Still, you could get pretty much all of the diversification you need from the Spartan funds. The rest of them are gambles - you're paying a higher fee hoping for a better return, but taking the risk of an even worse one. I probably would have gone purely with Spartan for large-cap, mid-cap, and international and ditched the rest (including the target fund). Your mileage may vary.
Agree with index fund and low expense ratios. I would suggest reading "Boglehead's Guide to Investing": very easy and fast read and visit www.diehards.org (the best financial forum on the web I've found)
I'll look over all this and get back to you with what I think.
Having "too many" funds isn't a problem except in terms of keeping track of them or if any fees are associated in switching between them. So number of funds would be the least of my worries.
moom has a good idea (never thought I'd say that about an economist! ;) ) regarding how many funds you have.
So many people are on the "low-cost index" bandwagon that it's nauseating. People also telling you to get rid of the individual stocks as well? The best way to underperform the market is by buying funds; over the long-term, the large majority of them will under-perform because they all charge fees in some way: and that's true whether it's Vanguard or Lord Abbett.
Expect to see returns in the 7-8% range in the future because the fund companies are all making spreads (which they should) on the money that you give them to invest.
I do agree, however, that you have a lot in Mid-Caps, which if I remember correctly, underperform both small and large-cap funds. Also, at least by name, you have about 70% of your large cap in growth.

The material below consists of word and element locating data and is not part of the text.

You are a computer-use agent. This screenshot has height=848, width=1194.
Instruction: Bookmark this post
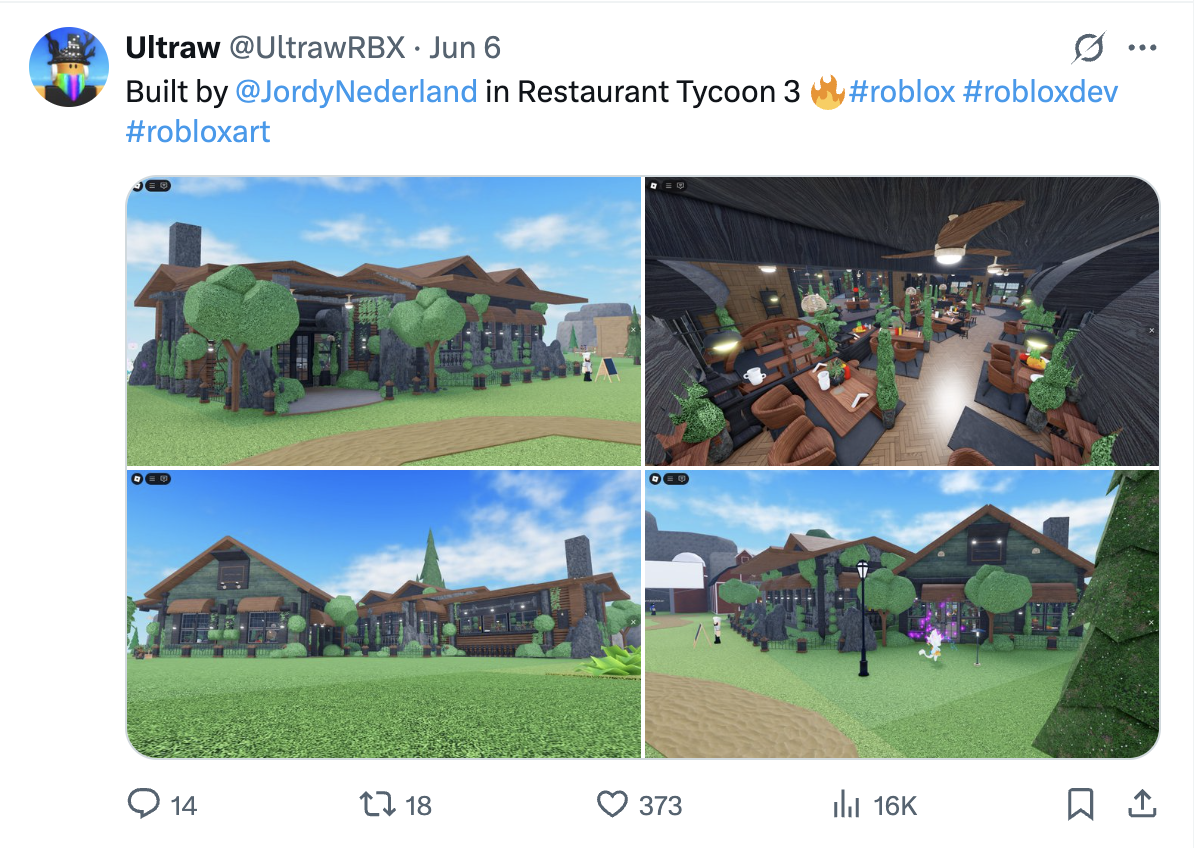point(1080,804)

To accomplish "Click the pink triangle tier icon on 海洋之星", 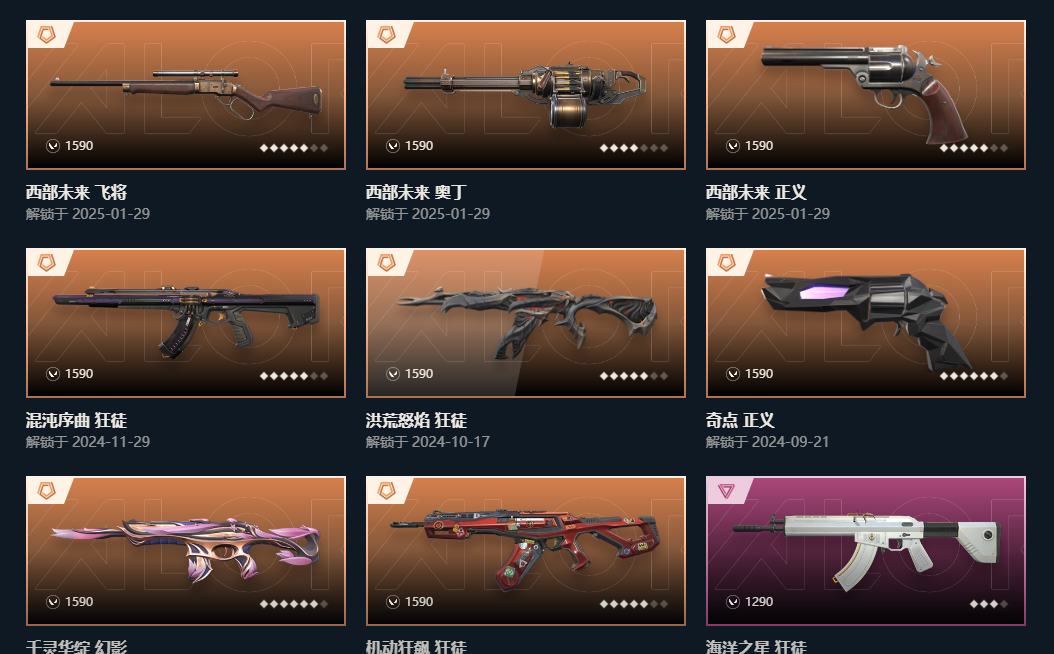I will (x=726, y=491).
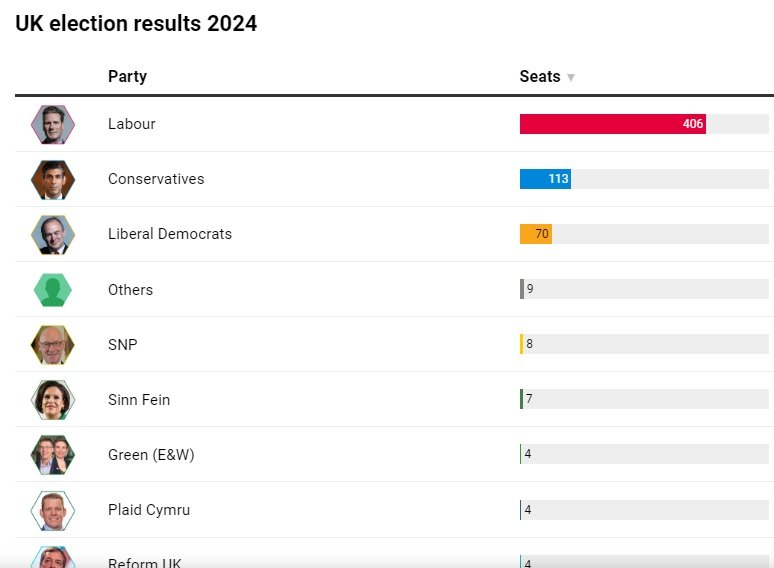Screen dimensions: 774x568
Task: Click the orange Liberal Democrats 70 bar
Action: [x=535, y=234]
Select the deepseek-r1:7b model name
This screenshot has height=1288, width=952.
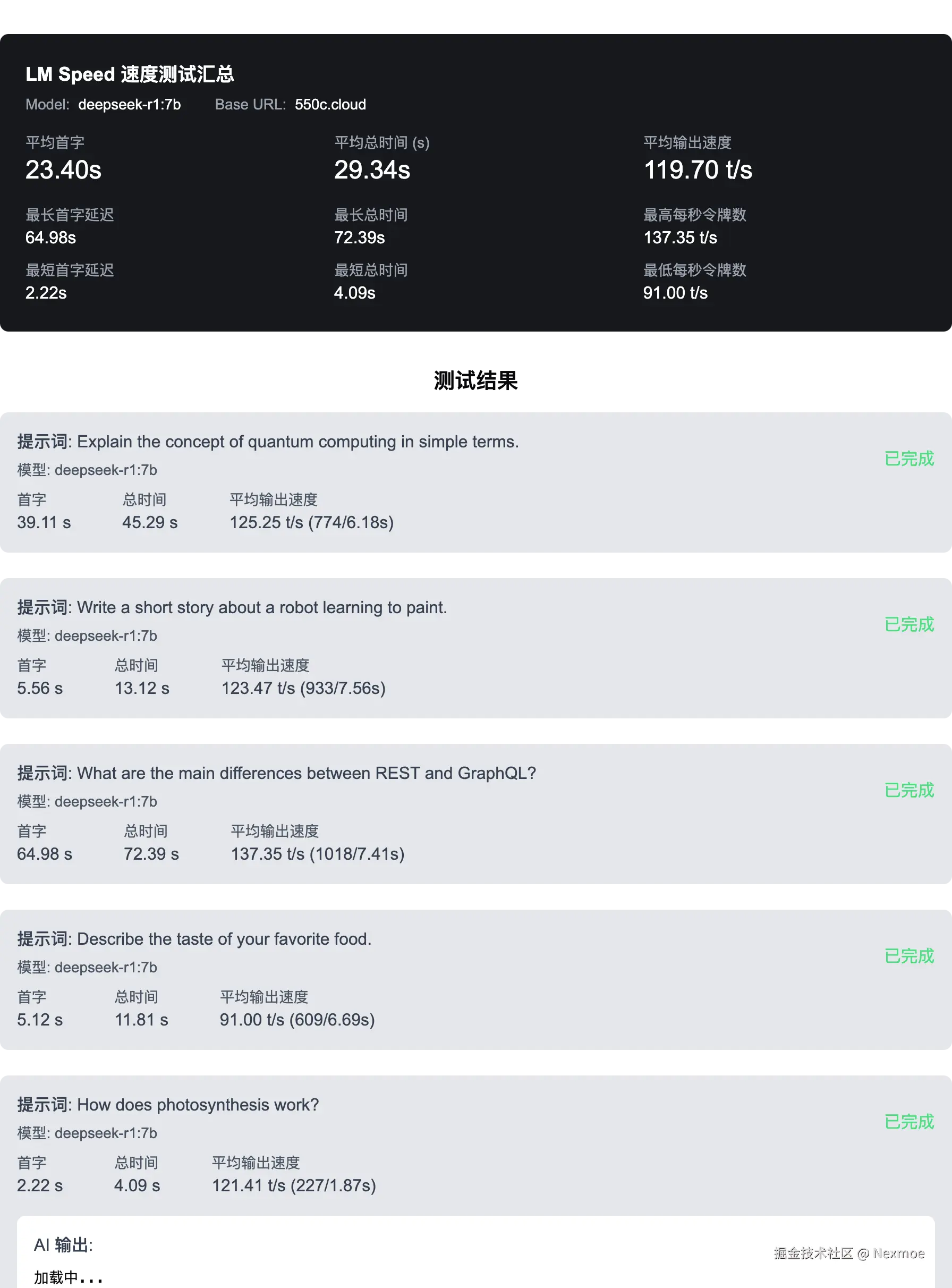point(129,105)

Just as an FYI, growth stocks underperfom value stocks in the long-term, so it may be worth looking at that allocation. Good luck!
I have been an occasional reader of your blog and find it interesting. I am no investing guru but my 401k investment approach is very basic
1. Stick to funds with low expense ratios (< 1%)
2. I put 75% of my money into a target retirement fund
3. I put the remaining 25% in a index fund
I would invest only in target retirement fund( ex FREEDOM 2030). Ideally, you would pick the higher one(FREEDOM 2040)...
fg write:
Ask how individual stocks did for BSC, worldcom, enron etc...
One conclusion - ETRUX couldn't have been as bad as shown here -so the cost basis must be wrong - likely they didn't include dividends or something? Did you reinvest them in the fund?
Target Funds for someone your age is great. Another thing I would take a look at are the duplicate holdings in your current funds. Do you have one or more mutuals investing in the same stock,etc?
Ask yourself what's your beliefs and passions? Eco friendly,tech.,medical....and place some of your buck$ there. And don't forget,CA$H is still king. Put a bit in money mkt or cd's. Small return,but at least it's something.
Take some time and do a Google search on Ted Aronson's Lazy Portfolio. I first became aware of this 3 years ago and think it is very sound advice.